Amama means grandma in Euskera, the language of the Basque Country, where the film comes from. The movie is also located there, in that region from the northern Spain and is entirely in Euskera's language. Even though the tittle, the main character on the movie is not the grandma – at least activity in the story- but the grandchild Amaia. She is the one who, without purpose, breaks the tradition of a family who live and work in a farm and seem to be holding on to the past; past and present, the rural and the urban life, the different generations between parents and children. The film speaks of the difficulty for some people to progress and adapt themselves to the present live -the rude father in this case and even the submissive mother-, but also about the family and the importance to maintain the local traditions.

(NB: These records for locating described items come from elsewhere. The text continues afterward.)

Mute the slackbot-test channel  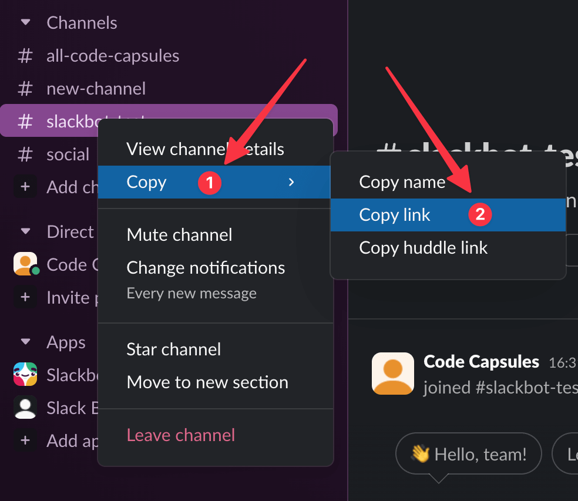coord(179,235)
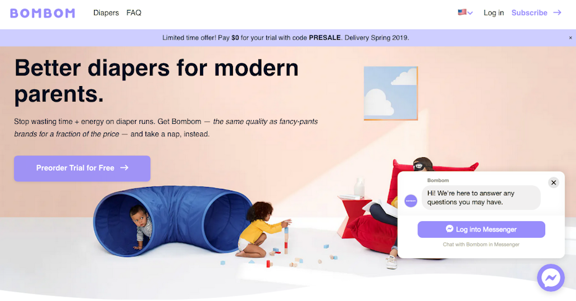Click the Bombom chat avatar
This screenshot has height=301, width=576.
[x=411, y=201]
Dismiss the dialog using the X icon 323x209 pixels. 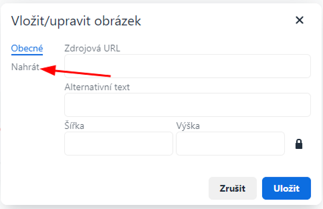tap(300, 20)
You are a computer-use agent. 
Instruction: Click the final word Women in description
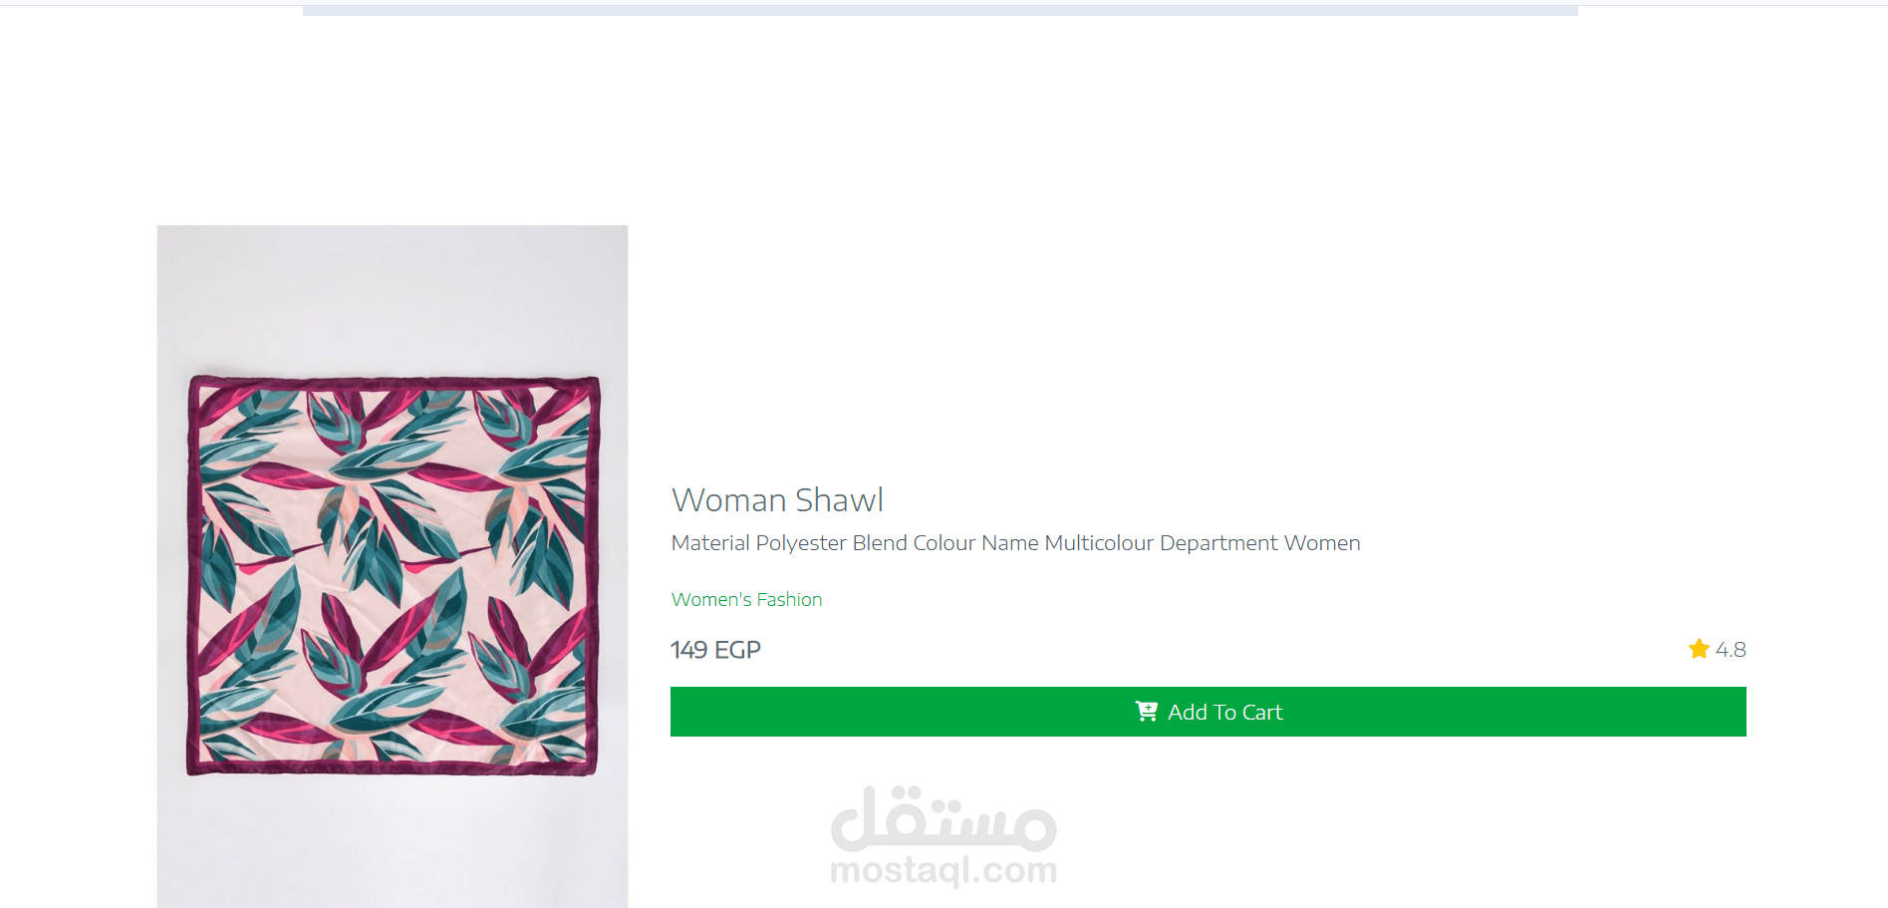1322,543
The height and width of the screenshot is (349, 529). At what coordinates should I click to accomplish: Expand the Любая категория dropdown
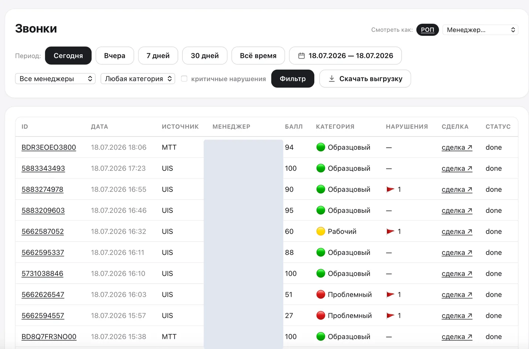coord(138,79)
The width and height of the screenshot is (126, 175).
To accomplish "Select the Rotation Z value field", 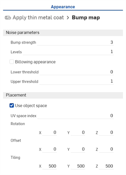I will 106,133.
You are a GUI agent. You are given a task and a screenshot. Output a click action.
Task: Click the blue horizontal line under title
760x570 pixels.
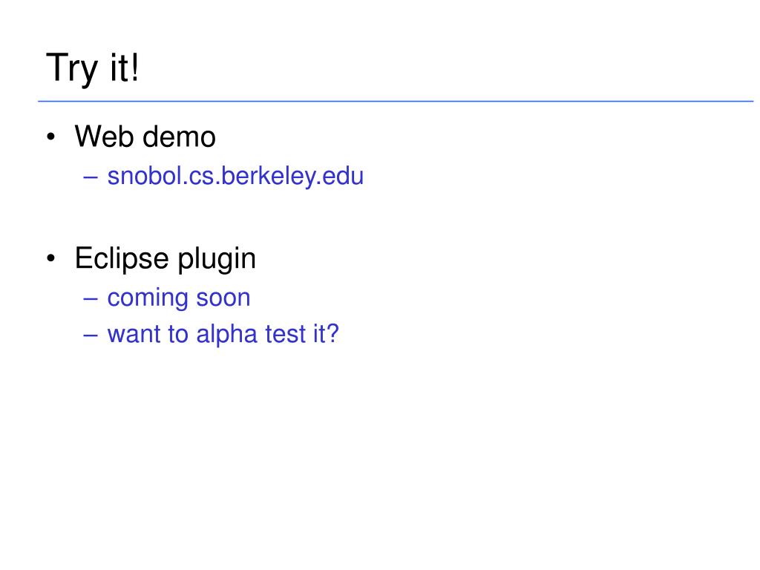point(396,101)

Tomas and Isabel own a caserío in the countryside and they see how their children look for their own way in the city, far from their roots. Amaia is the strongest, the rebel as they say, but in fact she is the only one who stays there and take care of them.
The director Asier Altuna tells us this personal story (but not autobiographic, indeed is a kind of adaptation of a poem by Kirme Uribe) making poetry with his camera, focusing at the environment that involves everything, at the forest, the valley, the family house, etc., as a micro-universe inside the Basque land. He combines the oneiric scenes -brightly colored and special textured scenes where the protagonist is the grandmother in the forest –with the scenes that relate to the daily life and the story itself. The characters don't speak too much, but they say a lot with their way of looking. Some elements of the story are told through a series of metaphors (for example, the trees they plant every time there is a new born, trees that represent the roots and the branches of a family) and every single detail on the scene seems to be very studied, not there by accident. The film is full of contrasts, between the members of the family (the parents, both brothers), the rural and the urban life, the profession of Amaia, the lazy character of the brother, the obsessive father...
In Amama, the main conflict is the difficult relationship between father and daughter; she lives in the city and works with a computer, meanwhile the father only knows about farming and carpentry, always working with his worn-out hands. However, Amaia and her father have something in common; both show their affection by the only way they know, the art – Amaia with contemporary art and the father with his skills in carpentry-. But for the stubborn father (brilliant Kandino Uranga in his intense and contained role), Amaia poses a threat to the traditions, to the unity of the family and the preservation of the farm. The fights and problems among the members of this family are always reflected from the point of view of the Amama, the grandmother who sits down and observes everything in silence, with her deep and intense blue eyes.
Asier Altuna narrates with in a slow tempo and takes his time in every situation, every moment, as slow as the times goes by in that caserío in the middle of the countryside; a perfect technique in order to reflect some aspects of the society still alive in some places inside the Basque Country.